Avirmediin Enkhee

Personal information
- Nationality: Mongolian
- Born: 25 June 1961 (age 65)

Sport
- Country: Mongolia
- Sport: Freestyle Wrestling
- Weight class: 62 kg

Medal record
Representing Mongolia
Men's Freestyle wrestling
World Championships
| Silver medal – second place | 1985 Budapest | 62 kg |
| Bronze medal – third place | 1986 Budapest | 62 kg |
World Cup
| Gold medal – first place | 1986 Toledo | 62 kg |
Junior Asian Championships
| Gold medal – first place | 1981 Hissar-Haryana | 65 kg |
Aleksandr Medved Grand Prix
| Gold medal – first place | 1981 Minsk | 62 kg |

= Avirmediin Enkhee =

Mongolian wrestler

Avirmediin Enkhee (born 25 June 1961) is a Mongolian wrestler. He competed in the men's freestyle 62 kg at the 1988 Summer Olympics.

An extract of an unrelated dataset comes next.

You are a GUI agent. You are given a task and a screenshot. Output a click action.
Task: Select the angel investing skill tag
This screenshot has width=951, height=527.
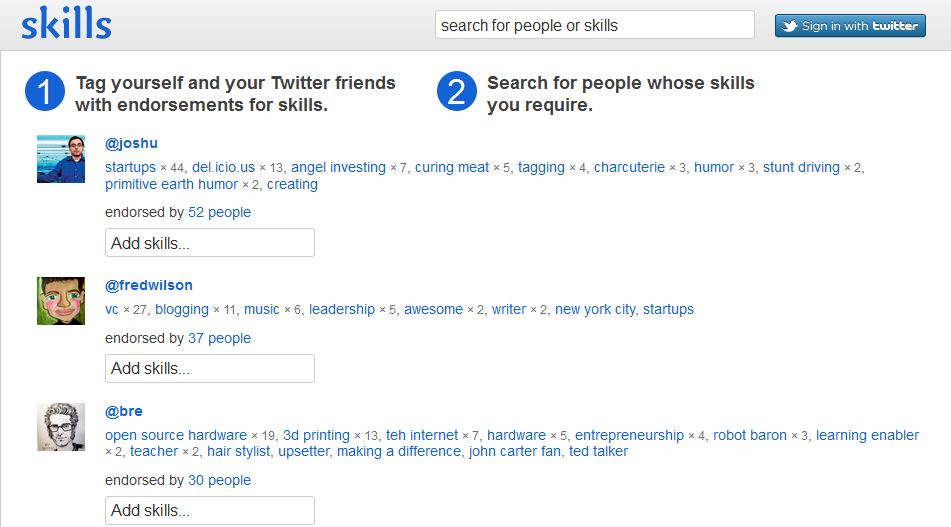pos(338,167)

At the 1985 World Championships Avirmediin Enkhee won the silver medal in the men's freestyle 62 kg. In the final round, he was leading with a score of 4-2 for almost the entire match, but in the last seconds his opponent, the reigning World сhampion Viktor Alekseev of USSR, scored a 3-point takedown to grab a 5-4 victory.

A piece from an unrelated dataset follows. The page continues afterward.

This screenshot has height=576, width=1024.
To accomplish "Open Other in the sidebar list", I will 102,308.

At the 1986 USA vs Mongolia Dual in Clemson, USA, Enkhee defeated Joe McFarland 9-4.

At the 1986 Wrestling World Cup Avirmediin Enkhee won the gold medal in the men's freestyle 62 kg, he defeated 1980 World Super Champion Gene Mills of USA.

At the 1986 World Championships Avirmediin Enkhee won the bronze medal in the men's freestyle 62 kg. He loses chance to win gold or silver medal when Joe McFarland of USA beats him 4-3 in the elimination rounds. Enkhee defeated the Asian сhampion Kazuhito Sakae of Japan 4-1 in the Bronze Medal match.